Potsdam: Prozess nach Neonaziangriff auf alternatives Zentrum
Vor dem Potsdamer Amtsgericht wurde am 1. Juni 2005 der Prozess gegen Danny Leszinski (Berlin), Michael G. und Thorsten Sch. (beide Potsdam) eröffnet, die in der Silvesternacht 2002/2003 an einem Angriff auf das alternative Wohn- und Kulturprojekt »Elfi« beteiligt gewesen sein sollen.
Die Neonazis hatten zuvor in der nahegelegenen Gutenbergstraße gefeiert. Am »Elfi« angekommen, rissen zehn der Angreifer die Fensterläden aus ihren Verankerungen und zerstörten sämtliche Fensterscheiben mit Eisenstangen. Anschließend wurde durch ins Haus geworfene Feuerwerkskörper ein Brand verursacht, der noch rechtzeitig gelöscht wurde.
Die anderen 40 Rechten stifteten ihren Kameraden lautstark Beifall. Im Haus befindliche Jugendliche waren im letzten Moment in höhere Stockwerke geflüchtet. Die Neonazis wurden jetzt, über zwei Jahre nach dem Angriff, wegen Brandstiftung angeklagt. Opfer des Übergriffs kritisierten die ermittelnde Staatsanwaltschaft, der Vorwurf der schweren Brandstiftung sei angemessener.

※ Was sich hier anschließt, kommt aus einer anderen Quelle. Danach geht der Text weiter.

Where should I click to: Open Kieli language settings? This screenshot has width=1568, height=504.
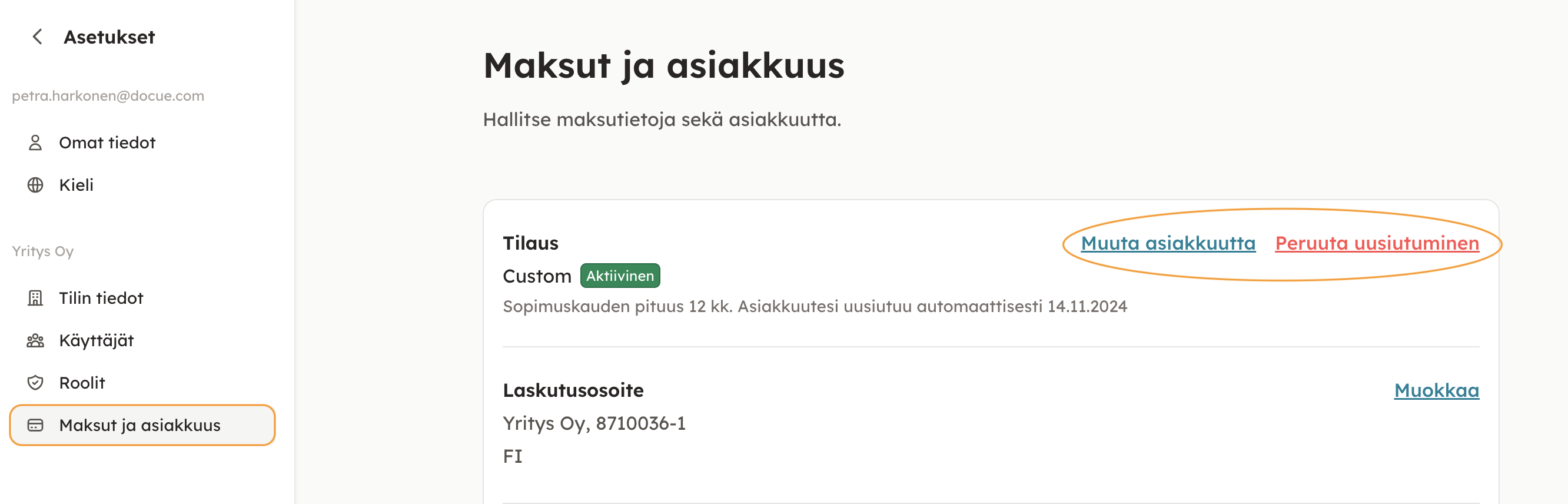tap(76, 185)
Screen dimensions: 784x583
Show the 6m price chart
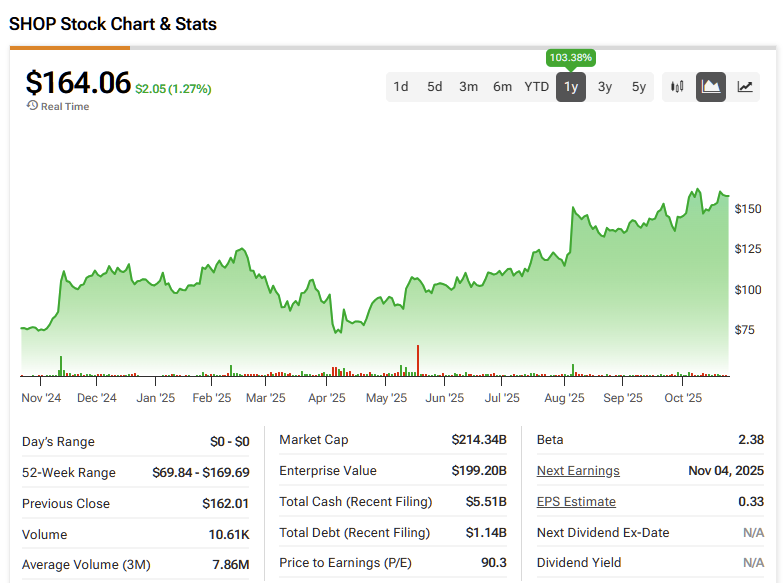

Die drei Prozesstage wurden zeitweise von bis zu 60 Neonazis, insbesondere Anhängern des »Märkischen Heimatschutz«, »Anti-Antifa-Potsdam« und Berliner Kameradschaftlern, verfolgt. Dabei kam es nach Informationen von Prozessbeobachtern zur Bedrohung von Zeugen und zu Rangeleien zwischen linken Jugendlichen und Neonazis.
Der angeklagte 26-jährige Danny Leszinski ist in der extrem rechten Szene in Berlin/Brandenburg kein Unbekannter, er wird dem Umfeld der »Anti-Antifa–Sektion Potsdam« zugerechnet, die im Internet u.a. Adressen und Fotos von politischen Gegnern und alternativen Projekten veröffentlichte, darunter auch vom »Elfi«. Als Verteidiger von Genth trat der für die extrem rechte Szene aktive Wolfram Nahrath in Erscheinung.
Bereits beim zweiten Prozesstag, am 3. Juni, wurde Thorsten Sch. mangels Beweisen freigesprochen. Am 13. Juni verhängte das Jugendschöffengericht gegen Leszinski eine Haftstrafe von einem Jahr und zwei Monaten. Michael G. erhielt eine Jugendstrafe von einem Jahr und fünf Monaten mit zwei Jahren Bewährung. Weiterhin muss er eine Geldbuße von 500 Euro ans »Elfi« zahlen und 200 Sozialstunden ableisten. Die Staatsanwaltschaft hatte weit höhere Strafen gefordert.